WHAT TO DO:
Retype, word for word, every line of the records below starting at the one that contains "You are a GUI" and ending at the one that contains "Open the 所有"; include both of those lines and nothing more.

Records from a collection
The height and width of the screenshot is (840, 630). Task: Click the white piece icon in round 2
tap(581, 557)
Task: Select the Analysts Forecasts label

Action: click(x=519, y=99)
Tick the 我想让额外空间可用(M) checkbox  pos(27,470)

---

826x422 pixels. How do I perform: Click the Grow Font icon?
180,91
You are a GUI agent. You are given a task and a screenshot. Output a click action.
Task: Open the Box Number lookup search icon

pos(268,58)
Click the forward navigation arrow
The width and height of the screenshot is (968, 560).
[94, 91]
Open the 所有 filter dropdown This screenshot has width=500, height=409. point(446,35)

ANSWER:
You are a GUI agent. You are given a task and a screenshot. Output a click action.
Task: Open the Box Number lookup search icon

pos(268,58)
Click the forward navigation arrow
The width and height of the screenshot is (968, 560).
[94, 91]
Open the 所有 filter dropdown This screenshot has width=500, height=409. point(446,35)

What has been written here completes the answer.